Extract each line of the items below that contains the string "pixels".

▶ [DATASET CONTENT]:
——

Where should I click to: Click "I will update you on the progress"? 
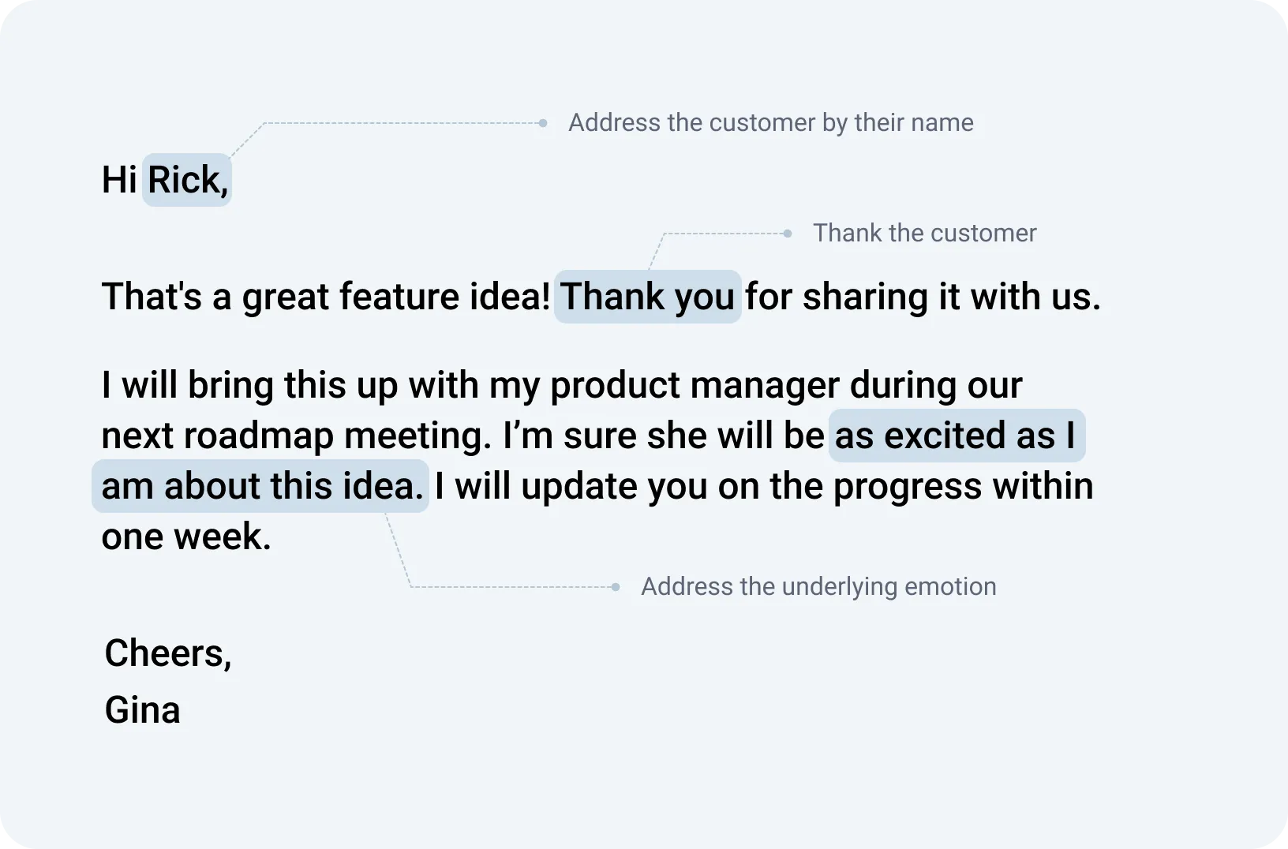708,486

——

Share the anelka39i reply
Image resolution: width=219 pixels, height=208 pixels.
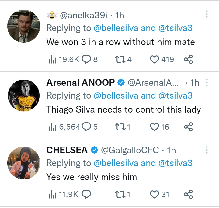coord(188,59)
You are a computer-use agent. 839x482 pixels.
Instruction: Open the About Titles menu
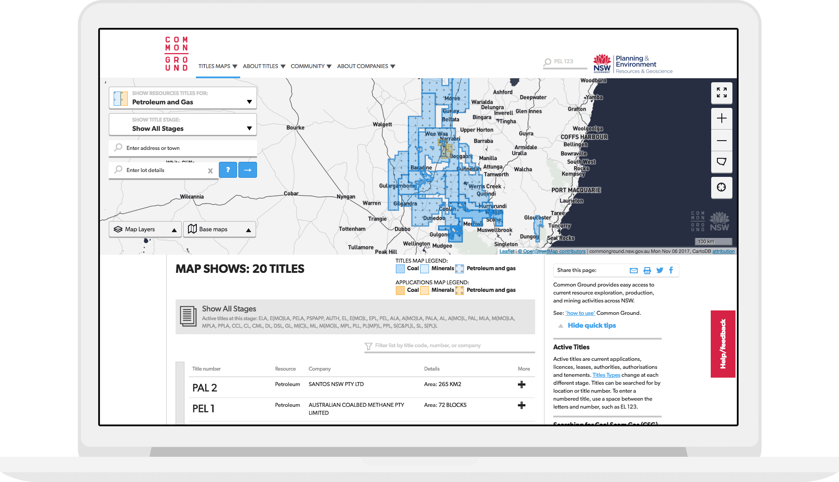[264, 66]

——

▶ [IN RESPONSE]:
Image resolution: width=219 pixels, height=208 pixels.
You are a computer-use agent. 839x482 pixels.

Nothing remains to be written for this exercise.